Moreover, a complaint seeking quiet title must allege “[t]he date as of which the determination is sought.”  (Code Civ. Proc., § 761.020, subd. (d).)  Plaintiff’s complaint does not do so.

Based on plaintiff’s complaint, the court cannot enter judgment for plaintiff on her 13th or 14th causes of action for quiet title. 

Plaintiff also cannot recover both the full amount of damages she seeks and a judgment quieting title to either property.  “ ‘Where a person has two concurrent remedies to obtain relief on the same state of facts, and these remedies are inconsistent, he must choose or elect between them.’ ”  (Denevi v. LGCC, LLC (2004) 121 Cal.App.4th 1211, 1218.)  “ ‘ “[A]n election of remedies is the choice by a plaintiff to an action of one of two or more coexisting remedial rights, where several such rights arise out of the same fact” such that the plaintiff must choose “between inconsistent remedial rights, the assertion of one being necessarily repugnant to or a repudiation of the other.” ’ ”  (Ibid.)  A plaintiff may not recover two remedies that each fully compensate for the same injury.  (Speirs v. BlueFire Ethanol Fuels, Inc. (2015) 243 Cal.App.4th 969, 989-990.)    

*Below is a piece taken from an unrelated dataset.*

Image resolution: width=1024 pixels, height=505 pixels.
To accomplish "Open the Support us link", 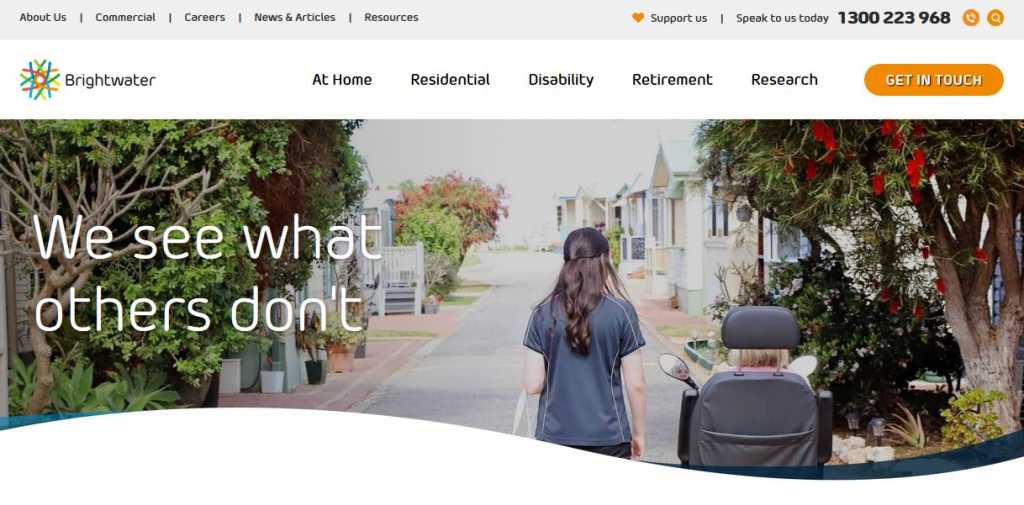I will click(679, 18).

The basis she alleges for her title to the property is that she lent $3.2 million to defendants (Comp., ¶¶ 49, 59), who used the money toward purchasing or renovating the properties (¶¶ 60-61).  Plaintiff’s prayer for relief seeks to recover the $3.2 million, plus interest (Comp., pp. 28-29), and to quiet title to a portion of each property.  That would be a double recovery.          

Disposition

The court hereby continues the order to show cause re: entry of default judgment to March 21, 2025, at 8:30 a.m.  Plaintiff shall file a complete default judgment application including all documents listed in California Rules of Court, rule 3.1800(a), no later than March 12, 2025.

The court hereby sets an order to show cause re: why plaintiff should not pay $100 in sanctions under rule 3.110(h) for March 21, 2025, at 8:30 a.m.